(The following statement was released by the rating agency)
Sept 10 - Demand for construction equipment rentals has grown significantly since 2010, and rental companies have increased their share of the overall equipment sales market. Standard & Poor’s Ratings Services believes this may suggest that a structural shift could be occurring, since this share has increased consistently since 1990 through each successive phase of the construction market cycle. This shift could bring the market penetration of rental companies in the U.S. closer to what we see in other industrialized countries, according to a recently published report by Standard & Poor‘s. (Watch the related CreditMatters TV segment titled, “How Shifting Demand Is Affecting U.S. Construction Equipment Rental Companies,” dated Sept. 10, 2012.)
“Generally, we measure rental market penetration by the amount of new equipment that rental companies buy compared with the total sales of new equipment,” said credit analyst John Sico. “That figure has moved from about 35% in 2005, when the industry was in a similar phase in the cycle as it is now, to 50% currently,” he said.
Equipment renting also appears to be taking up a larger share of overall nonresidential construction spending. While these measures are not totally comparable, the companies we rate generated higher rental revenue growth as compared with the growth in total nonresidential construction spending. The growth of rental revenues among the companies we rate has outpaced construction spending since 2009.

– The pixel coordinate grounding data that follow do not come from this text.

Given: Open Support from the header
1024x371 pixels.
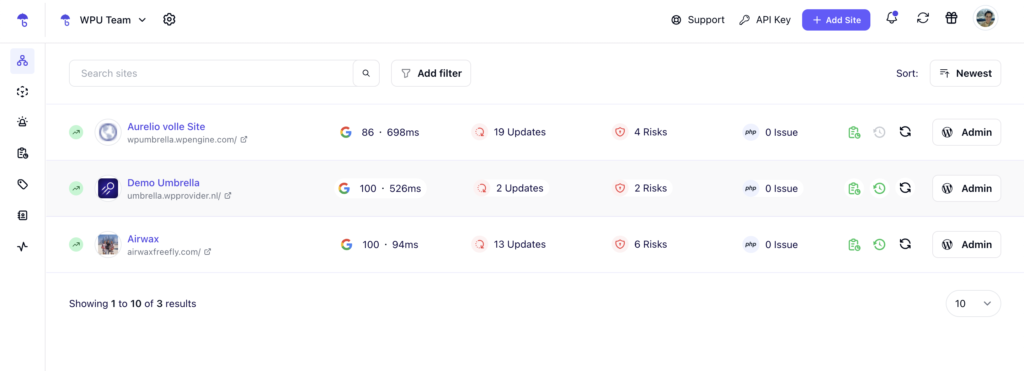Looking at the screenshot, I should click(697, 20).
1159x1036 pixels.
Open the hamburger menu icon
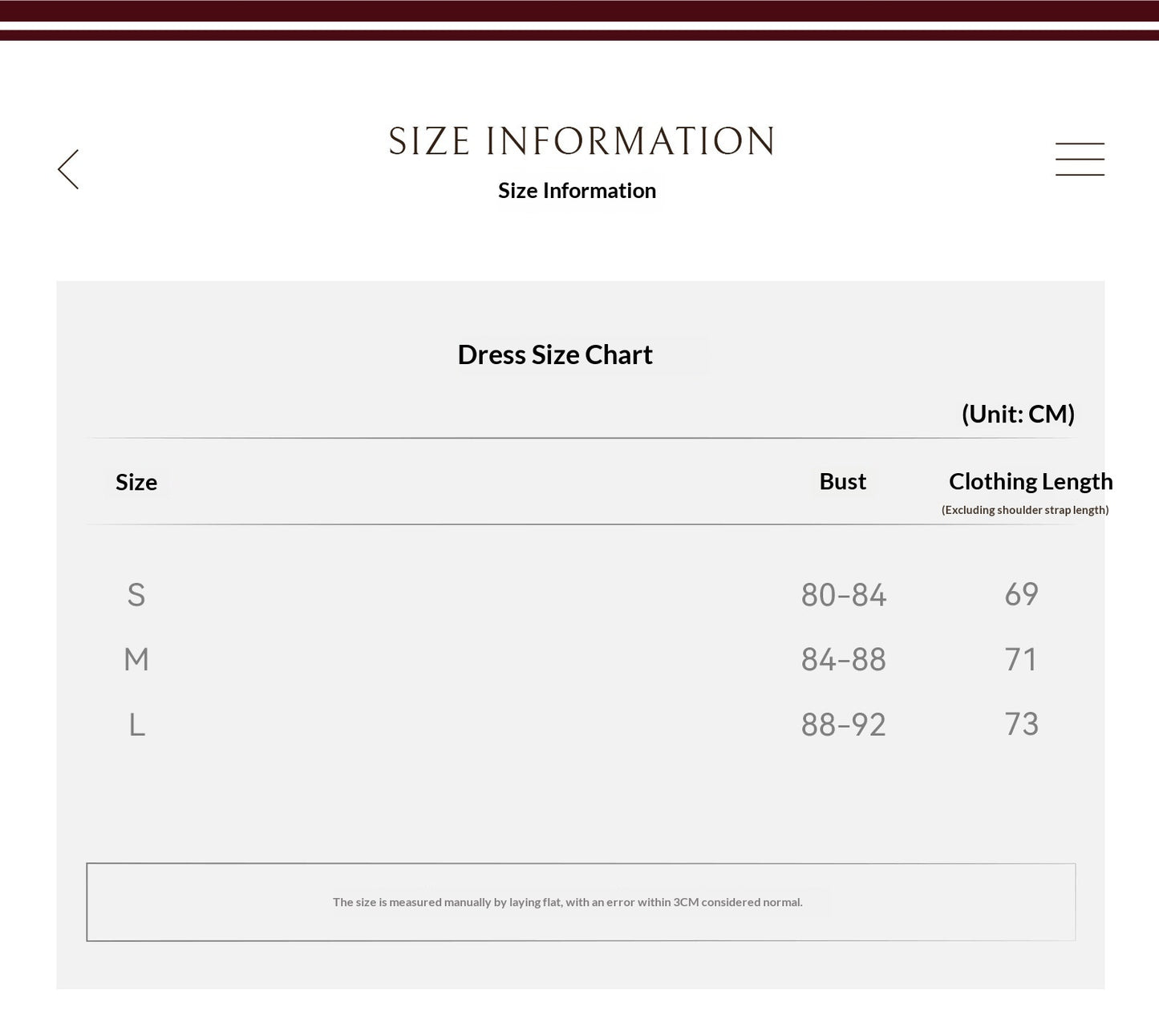pyautogui.click(x=1080, y=159)
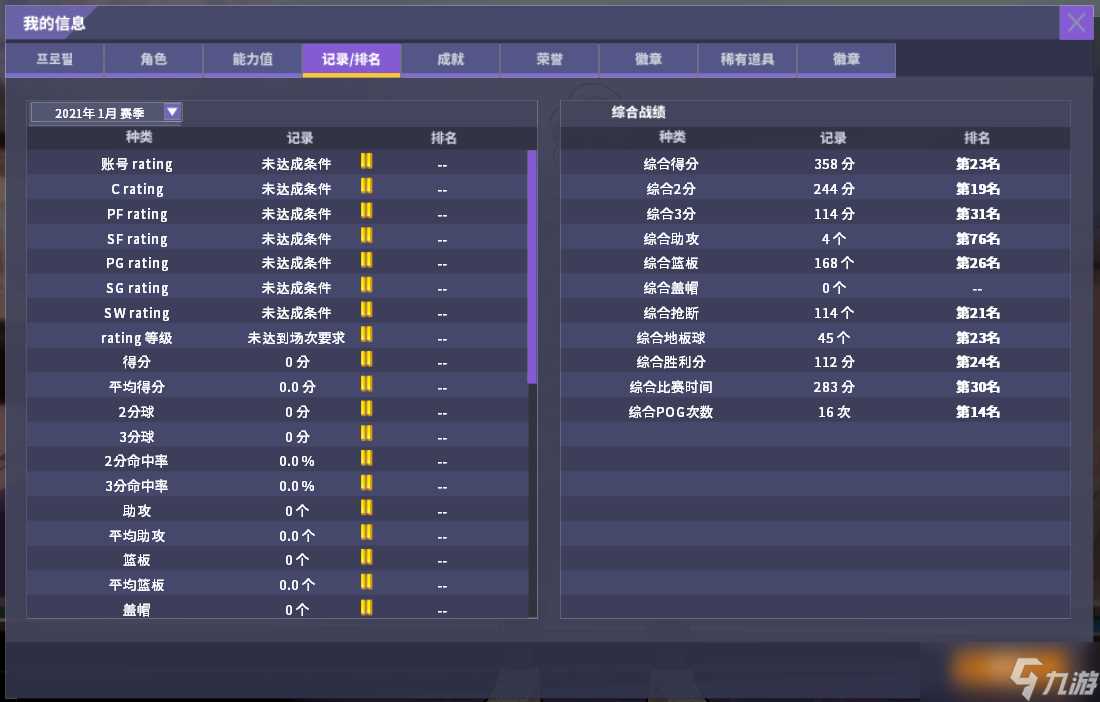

“Although we consider these factors when assigning or assessing our ratings on rental companies, they’re unlikely to spur significant rating changes on their own,” said Mr. Sico. For instance, we continue to closely monitor companies’ capital spending and its impact on free cash flow and resulting leverage. “Nevertheless, an upward shift in demand for rental equipment is having a positive influence on the industry’s credit quality,” he said. (Caryn Trokie, New York Ratings Unit)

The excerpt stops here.